A. Adler nel 1911 chiamò psicologia individuale la sua dottrina, per
distinguerla dalla psicanalisi di S. Freud. La parola intendeva
sottolineare la considerazione dell’i. come unità inscindibile sia in
sé sia nei rapporti con la società. Particolare rilievo assume in
questa prospettiva il ruolo dei meccanismi compensatori, attivati nel
soggetto sia da fattori ereditari (per es., inferiorità organiche) sia
da pressioni ambientali. L’insieme di tali meccanismi determina quello
che Adler chiama lo stile di vita dell’i. (concetto che sottolinea il
finalismo, cosciente o incosciente, degli atti psichici, compresi i
processi psiconevrotici). Nel corso dello sviluppo psichico normale la
loro azione permette un processo di compensazione che porta al
superamento dei sentimenti d’inferiorità originatisi in età infantile.

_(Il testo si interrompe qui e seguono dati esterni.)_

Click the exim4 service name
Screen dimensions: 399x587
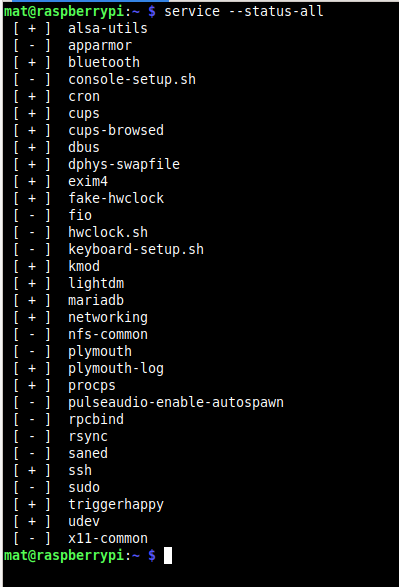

Un esito negativo di questo processo ha invece come risultato lo
stabilirsi di quel complesso di inferiorità che, soffocando le capacità
di autorealizzazione dell’i. e inibendone le possibilità creative,
costituisce un fattore primario nell’insorgere dei disturbi nevrotici.
L’i. è così impossibilitato ad abbandonare la posizione egocentrica per
passare allo stadio più maturo della cooperazione con gli altri (amore,
lavoro, società) e in questo consiste essenzialmente la nevrosi. Sul
piano terapeutico scopo precipuo è quindi quello di effettuare una
correzione delle erronee impostazioni derivanti nell’i. da uno stile di
vita inadeguato. L’indirizzo adleriano, che si configura,
contrariamente alla psicanalisi freudiana, come direttivo-educativo, ha
esercitato un certo influsso sulla pedagogia.